GIVEN INSTRUCTION
Give the stretch from the first line through the line containing "(x=79, y=216)" as a JSON list of strings, one string per line, with blank lines skipped and the pictures left out.

GIVEN RECORDS
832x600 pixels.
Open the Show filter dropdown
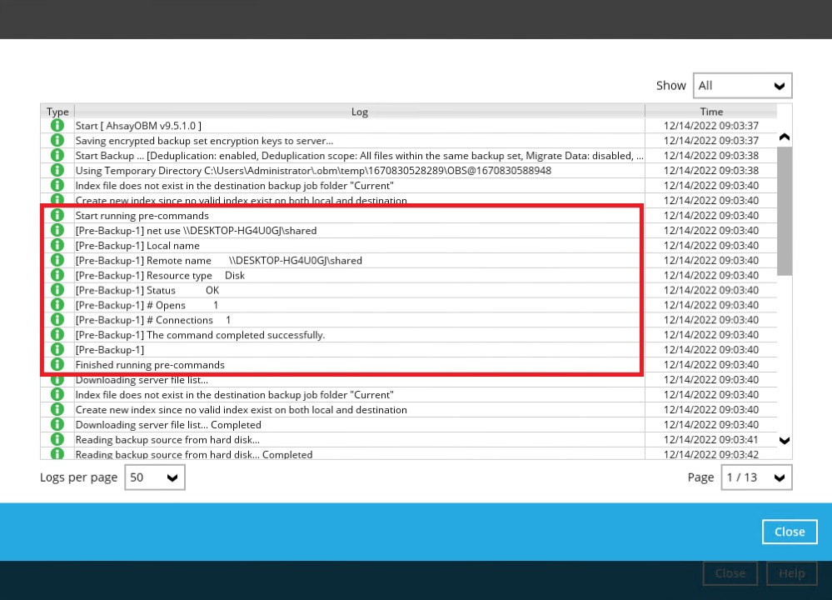pos(742,86)
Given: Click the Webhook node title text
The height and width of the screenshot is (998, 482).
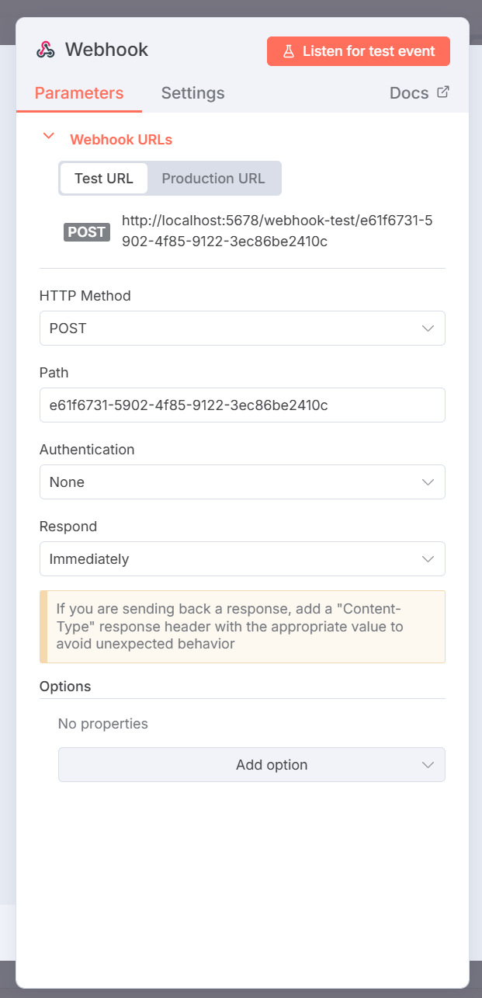Looking at the screenshot, I should coord(106,50).
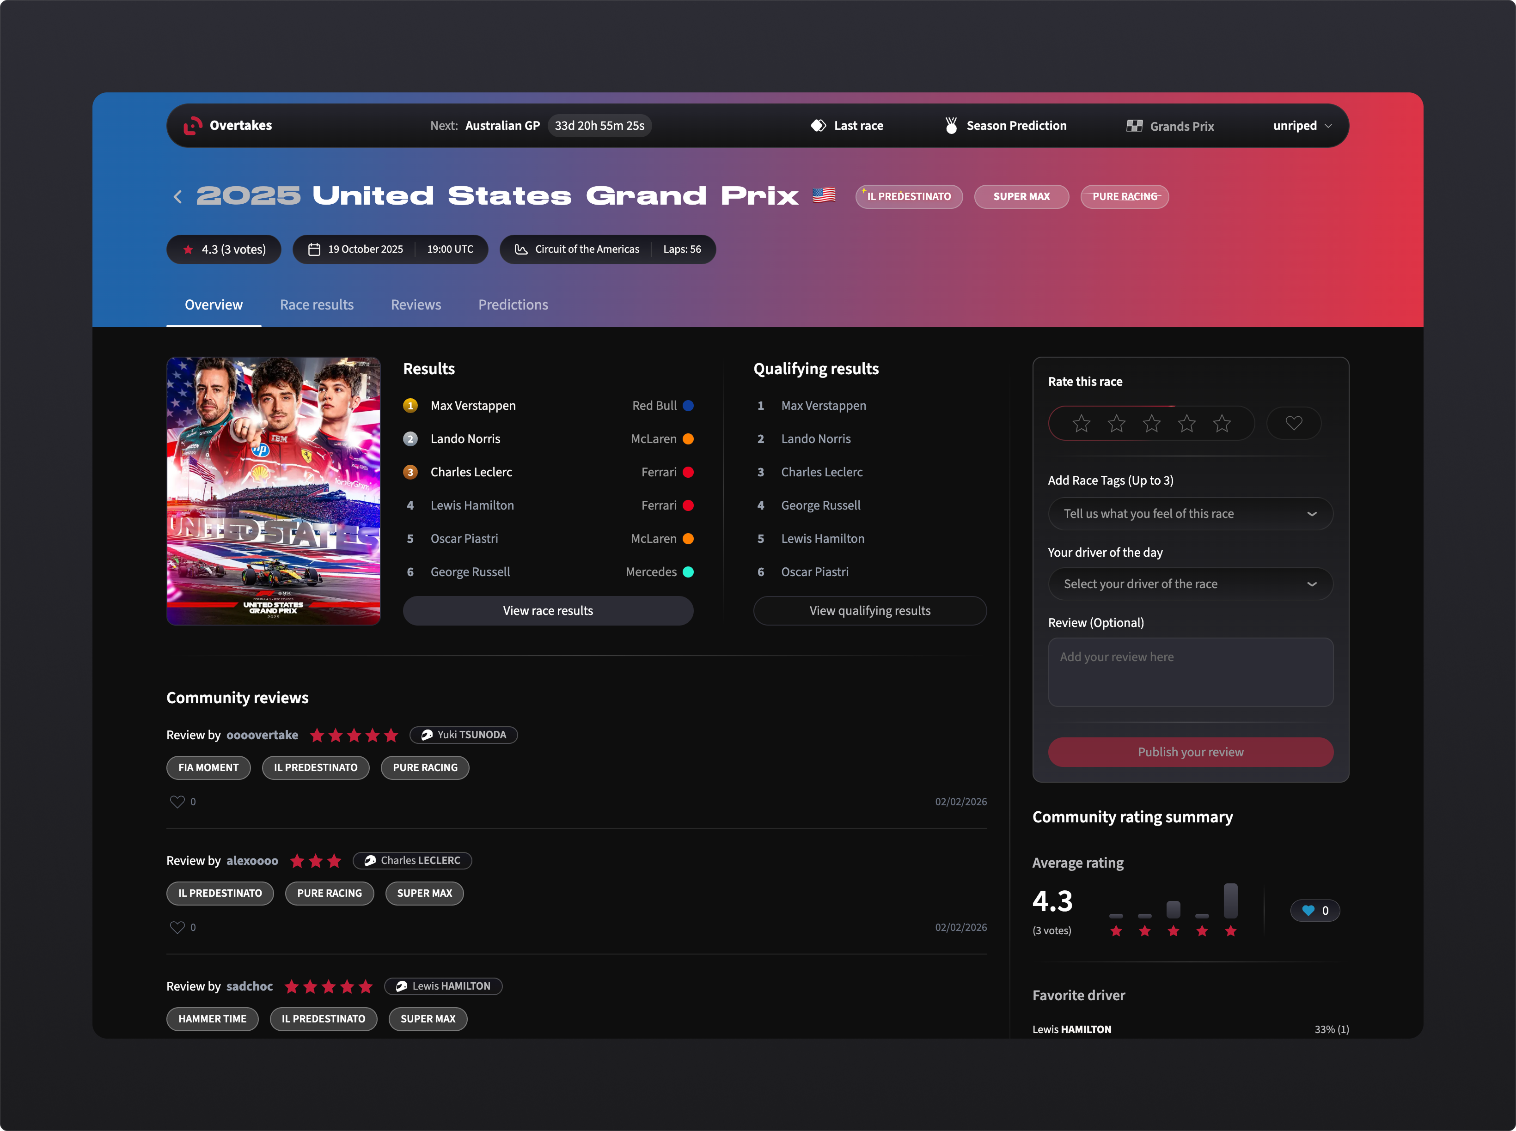This screenshot has width=1516, height=1131.
Task: Click the Add your review here text field
Action: pyautogui.click(x=1190, y=672)
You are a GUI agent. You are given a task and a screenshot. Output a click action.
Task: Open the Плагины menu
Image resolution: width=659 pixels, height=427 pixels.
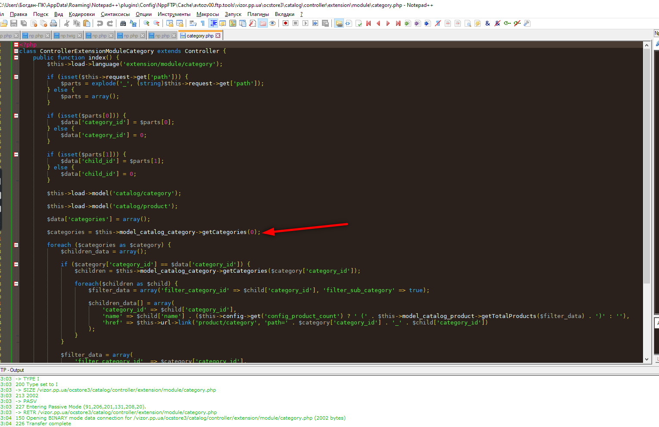point(258,14)
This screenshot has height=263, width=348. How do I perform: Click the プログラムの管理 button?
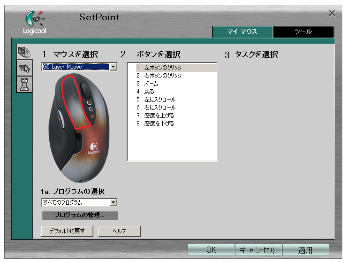(x=79, y=216)
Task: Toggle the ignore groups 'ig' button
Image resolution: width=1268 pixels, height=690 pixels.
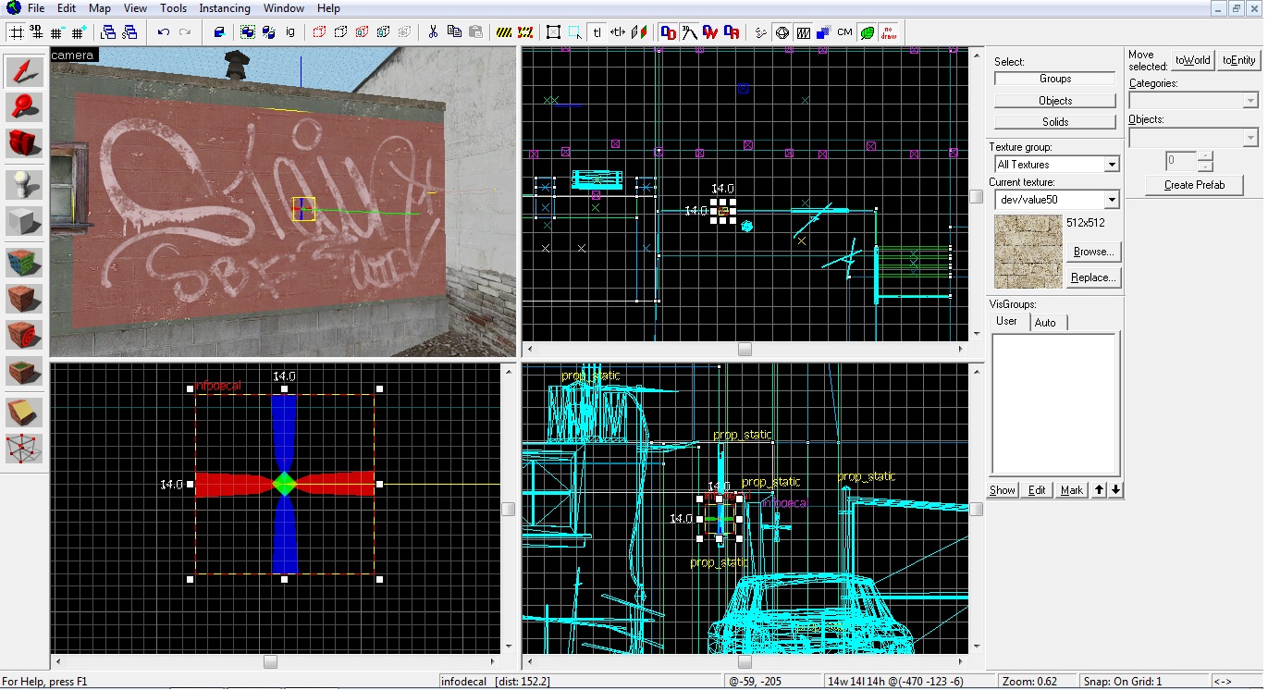Action: [290, 32]
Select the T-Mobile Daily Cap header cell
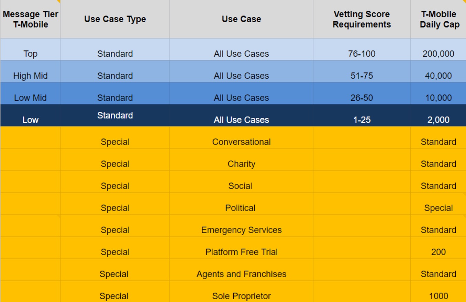466x302 pixels. [x=438, y=19]
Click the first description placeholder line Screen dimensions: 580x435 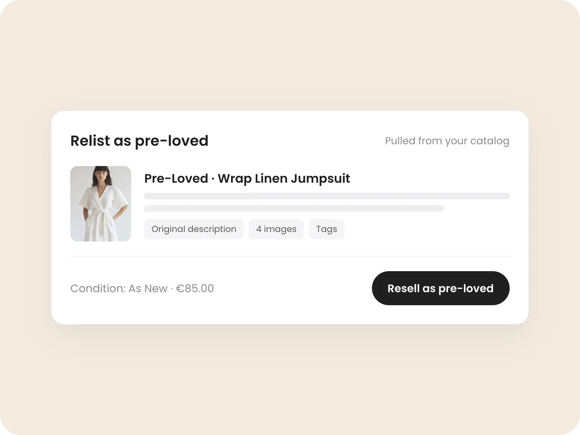click(x=327, y=196)
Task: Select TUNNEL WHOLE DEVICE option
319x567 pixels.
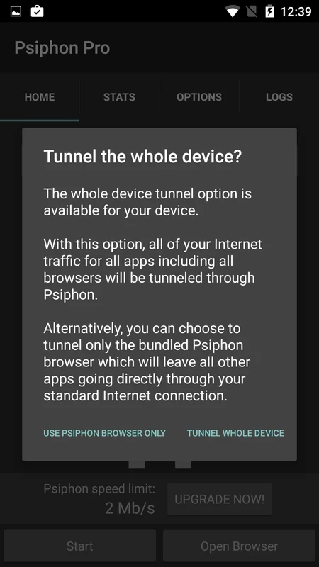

SOLUTION BELOW
[
  "832x600 pixels.",
  "Open the Show filter dropdown",
  "pos(742,86)",
  "Given: Click the Webhook node title text",
  "The height and width of the screenshot is (998, 482).",
  "Looking at the screenshot, I should coord(106,50).",
  "This screenshot has width=1516, height=1131.",
  "Task: Click the Add your review here text field",
  "Action: pyautogui.click(x=1190, y=672)",
  "You are a GUI agent. You are given a task and a screenshot. Output a click action.",
  "Task: Open the Плагины menu",
  "Image resolution: width=659 pixels, height=427 pixels.",
  "point(258,14)",
  "This screenshot has height=263, width=348. How do I perform: Click the プログラムの管理 button?",
  "(x=79, y=216)"
]